● Aim of the exercise
Please copy the material below unchanged, starting with the line containing "Collapse the XYZ Tiles tree node" and going on through the last line of the material.

Entries on locating words and elements:
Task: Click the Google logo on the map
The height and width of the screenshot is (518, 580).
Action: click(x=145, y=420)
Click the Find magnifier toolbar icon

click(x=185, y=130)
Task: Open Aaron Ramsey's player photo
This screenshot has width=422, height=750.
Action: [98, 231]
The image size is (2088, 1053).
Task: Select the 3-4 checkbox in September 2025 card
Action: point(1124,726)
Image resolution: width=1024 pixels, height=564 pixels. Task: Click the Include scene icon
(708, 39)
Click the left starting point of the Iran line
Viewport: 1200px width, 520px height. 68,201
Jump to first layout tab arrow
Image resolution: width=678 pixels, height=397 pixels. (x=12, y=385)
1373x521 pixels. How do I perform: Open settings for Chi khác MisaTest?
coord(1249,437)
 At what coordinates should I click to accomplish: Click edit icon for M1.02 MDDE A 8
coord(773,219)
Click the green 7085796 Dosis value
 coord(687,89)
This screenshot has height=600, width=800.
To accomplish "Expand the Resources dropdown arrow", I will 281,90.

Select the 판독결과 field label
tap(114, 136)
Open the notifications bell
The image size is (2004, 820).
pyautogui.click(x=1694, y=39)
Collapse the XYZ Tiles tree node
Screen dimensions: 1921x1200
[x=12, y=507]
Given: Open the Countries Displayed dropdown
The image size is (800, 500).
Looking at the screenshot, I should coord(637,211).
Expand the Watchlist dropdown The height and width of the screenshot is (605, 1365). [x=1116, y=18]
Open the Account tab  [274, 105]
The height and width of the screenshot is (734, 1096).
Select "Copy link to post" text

● Expected answer
Collapse the XYZ Tiles tree node
Screen dimensions: 1921x1200
[x=12, y=507]
Given: Open the Countries Displayed dropdown
The image size is (800, 500).
Looking at the screenshot, I should coord(637,211).
Expand the Watchlist dropdown The height and width of the screenshot is (605, 1365). [x=1116, y=18]
Open the Account tab  [274, 105]
The height and width of the screenshot is (734, 1096).
Select "Copy link to post" text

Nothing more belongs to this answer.